Task brief: Give the number of lines in the data that contain the word "agent"; no other text is needed.

Source information:
-=-=-=-=-

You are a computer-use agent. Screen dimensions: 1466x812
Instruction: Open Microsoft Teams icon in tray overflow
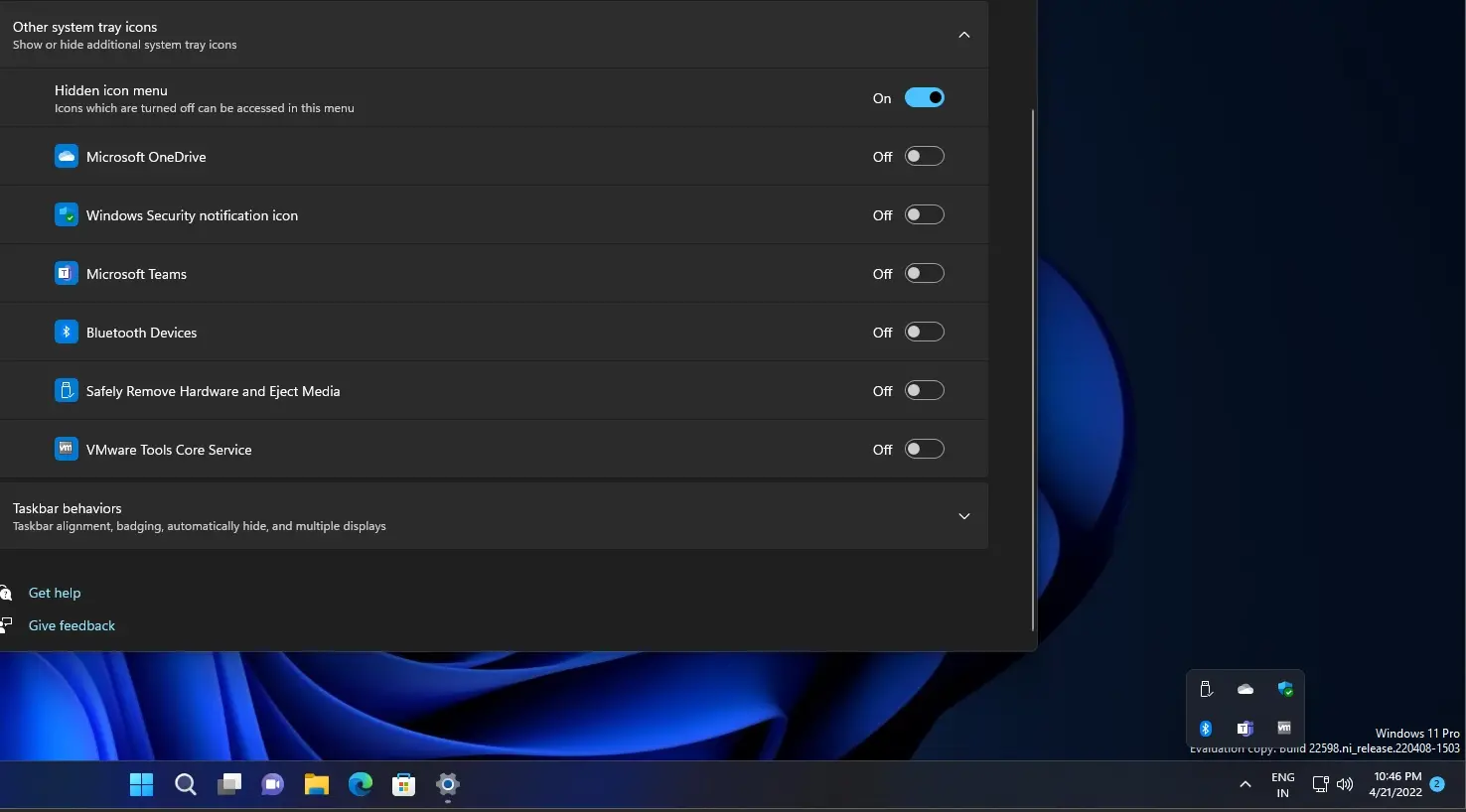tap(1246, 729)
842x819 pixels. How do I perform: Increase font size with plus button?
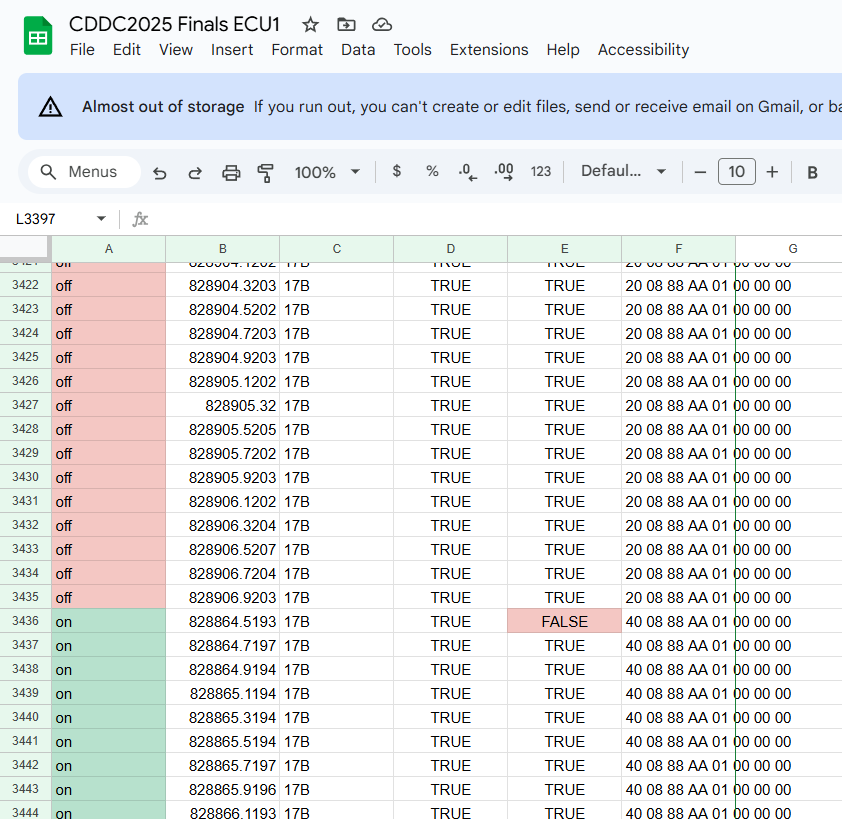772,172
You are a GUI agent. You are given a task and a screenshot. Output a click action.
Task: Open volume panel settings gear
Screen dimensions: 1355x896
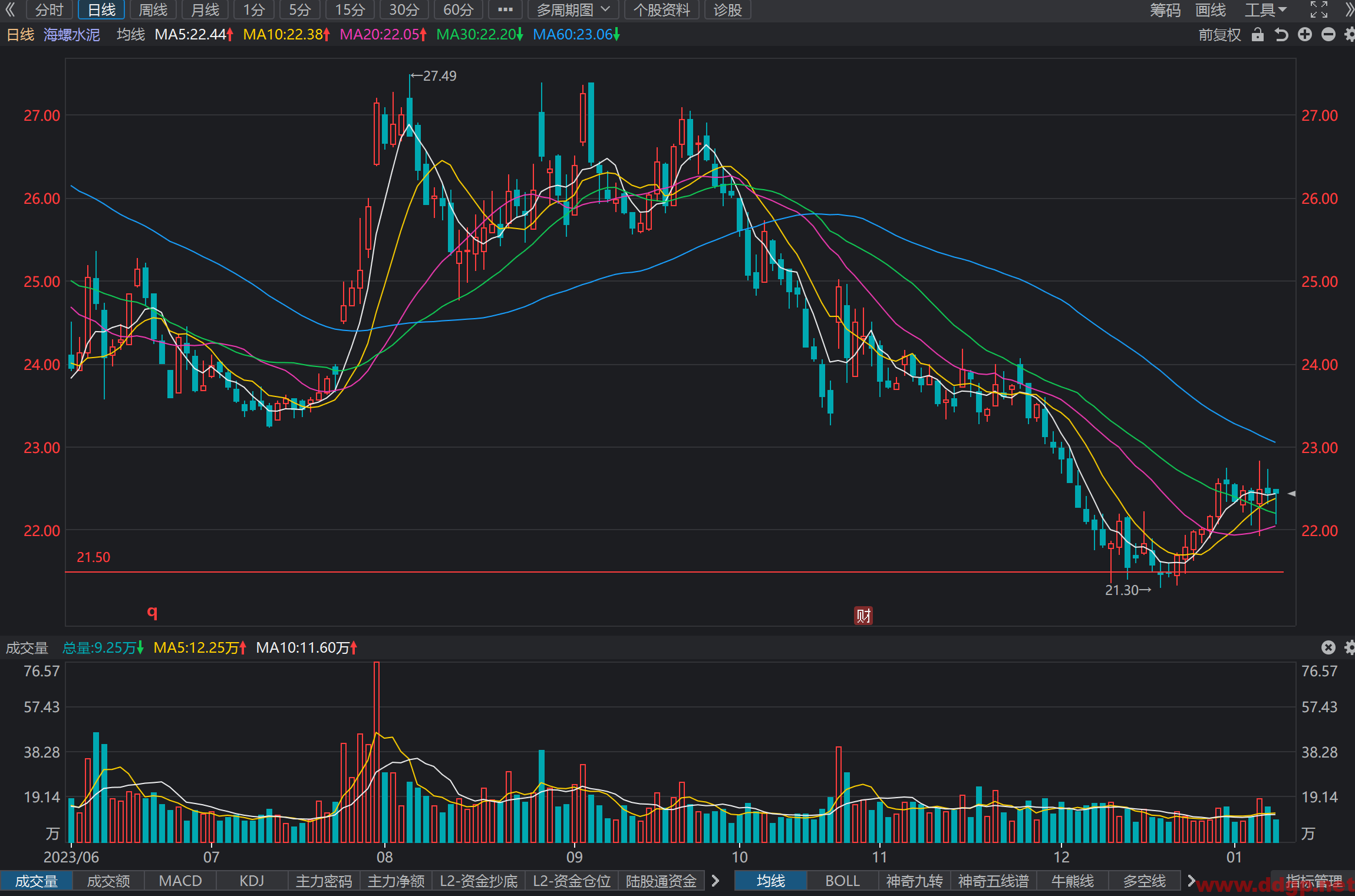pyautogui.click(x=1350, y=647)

-=-=-=-=-

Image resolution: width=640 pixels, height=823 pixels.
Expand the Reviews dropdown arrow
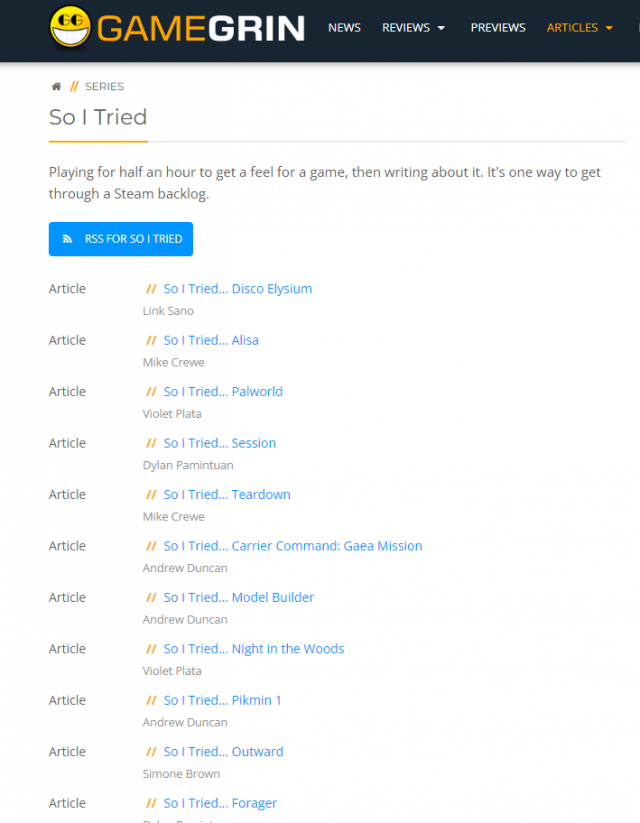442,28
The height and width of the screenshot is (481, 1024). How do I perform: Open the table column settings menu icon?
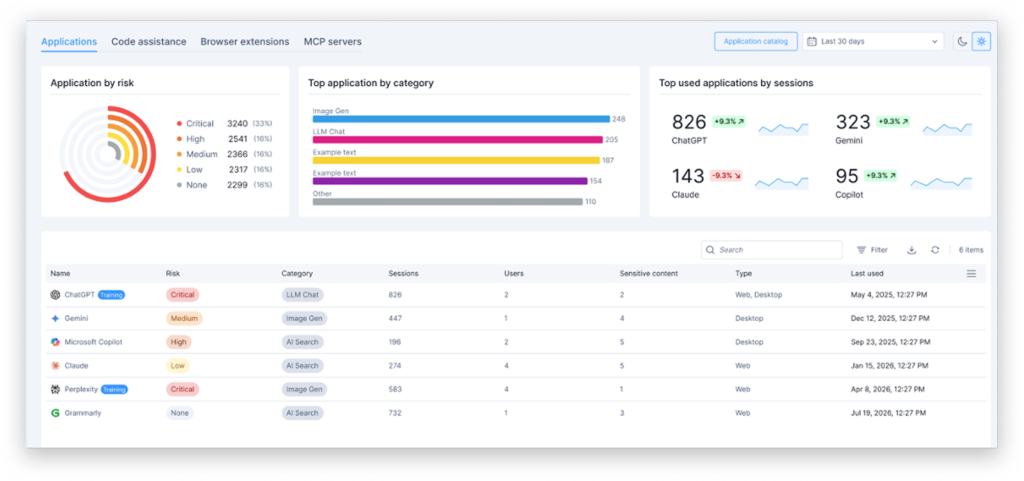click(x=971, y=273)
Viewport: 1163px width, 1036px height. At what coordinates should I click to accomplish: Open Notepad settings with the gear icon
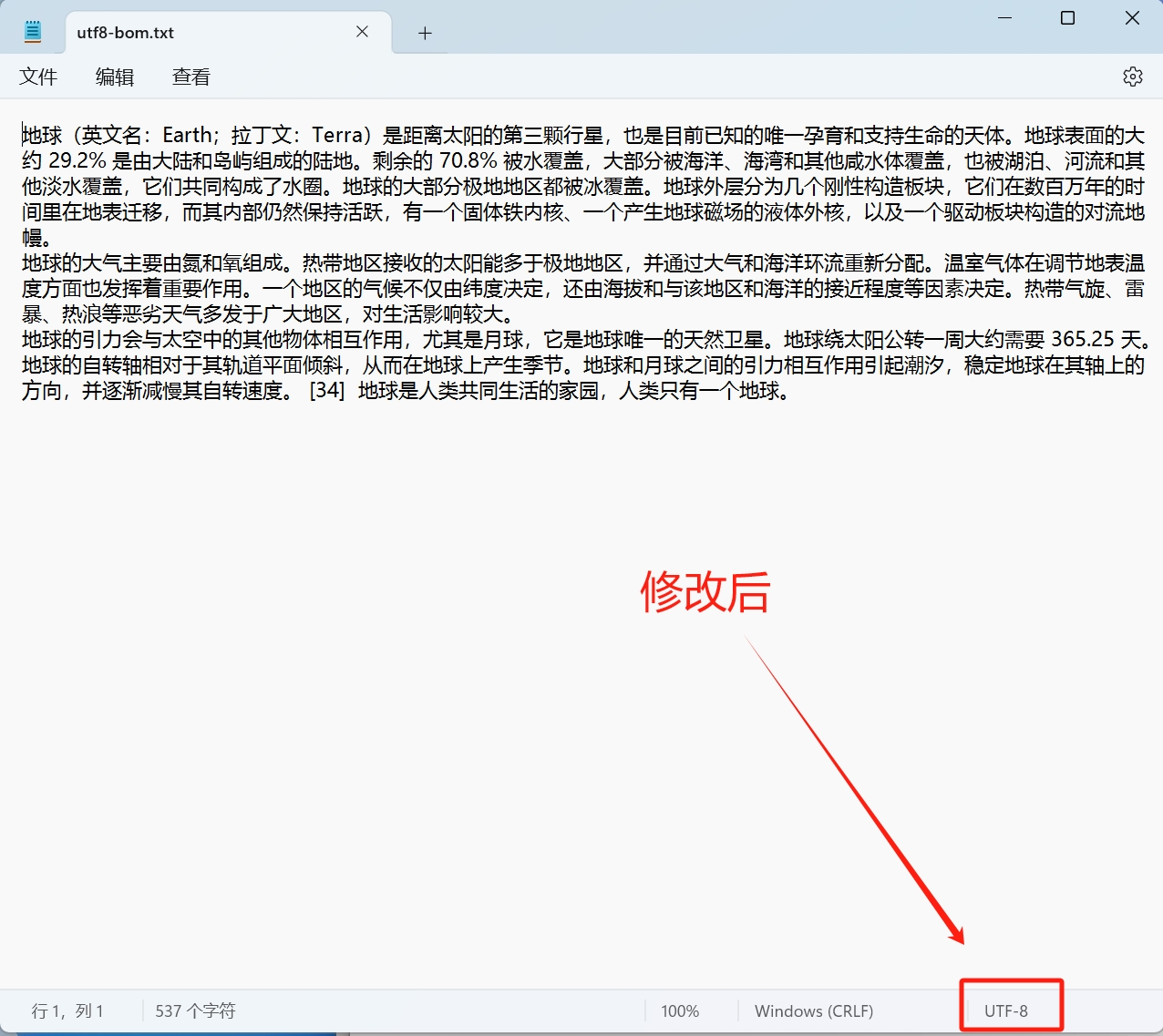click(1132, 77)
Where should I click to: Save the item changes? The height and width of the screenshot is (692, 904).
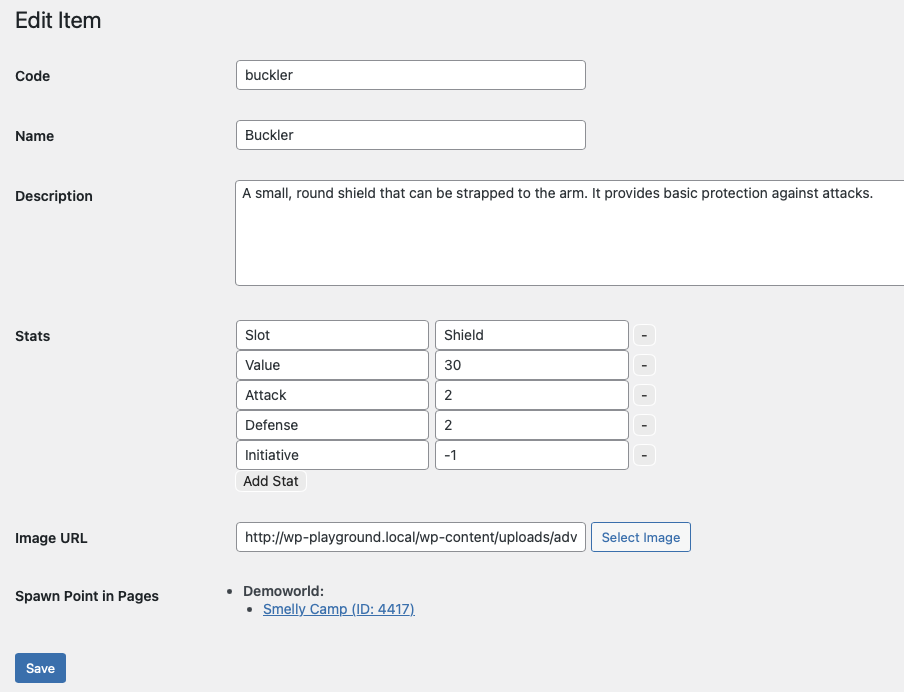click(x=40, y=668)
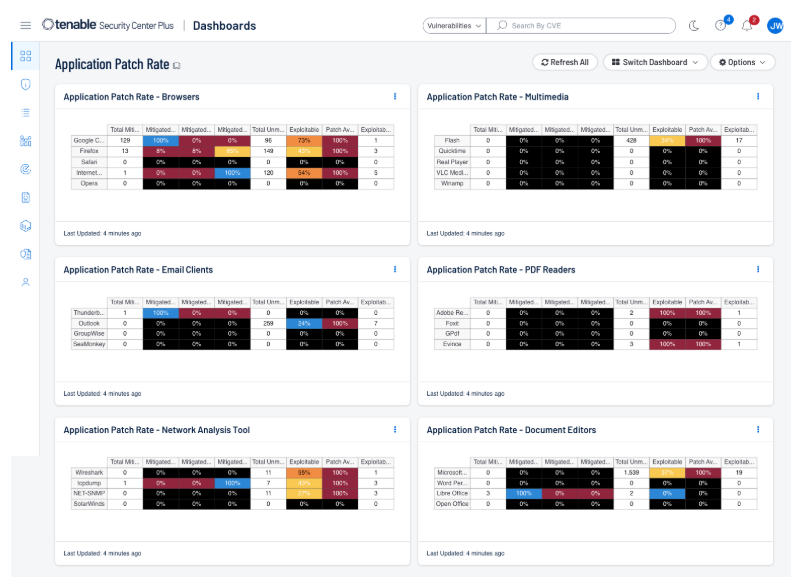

-=-=-=-=-

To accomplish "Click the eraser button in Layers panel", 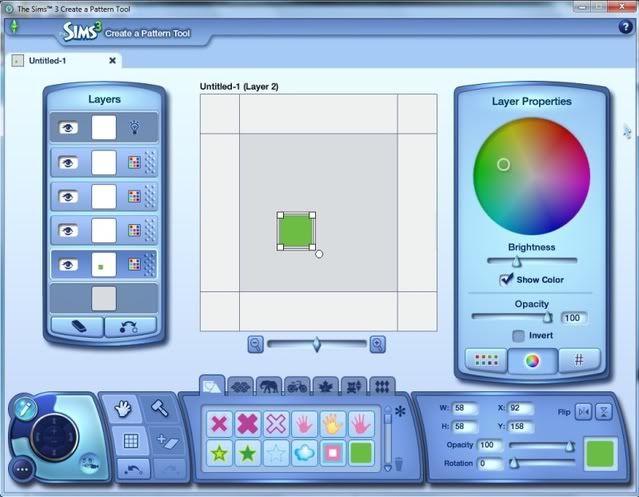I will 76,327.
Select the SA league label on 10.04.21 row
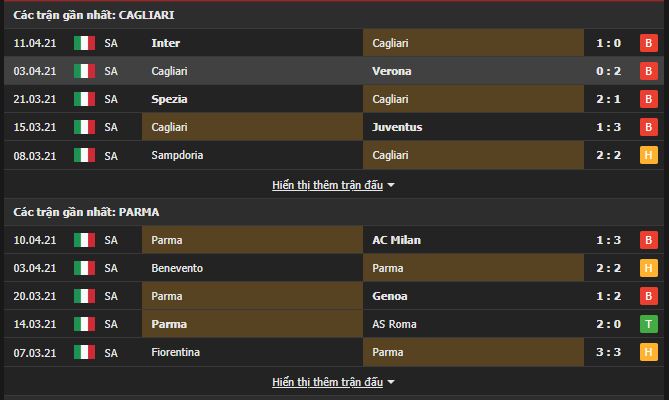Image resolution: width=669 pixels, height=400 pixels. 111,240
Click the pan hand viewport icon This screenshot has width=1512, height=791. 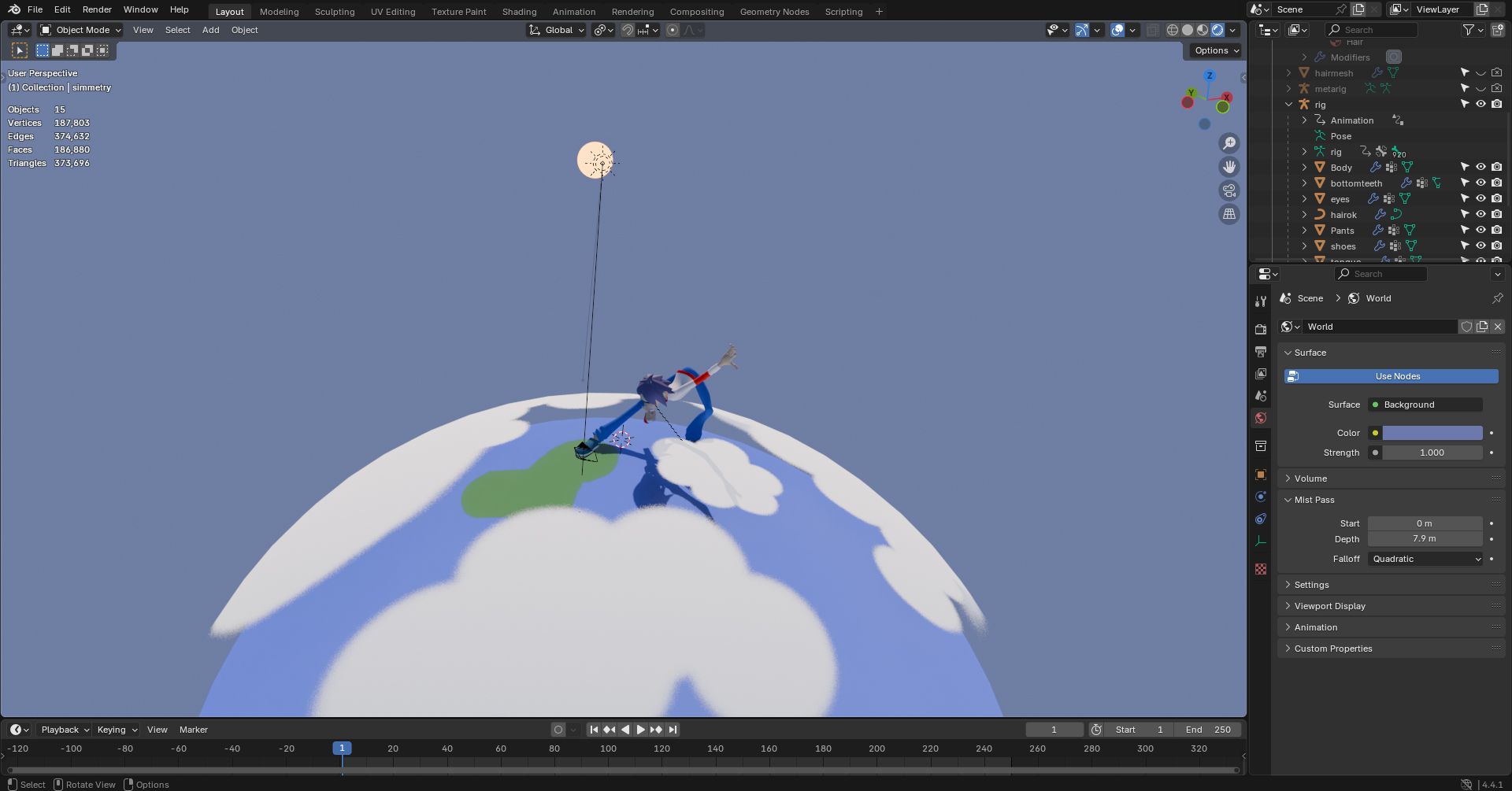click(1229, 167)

-=-=-=-=-

Solution: 2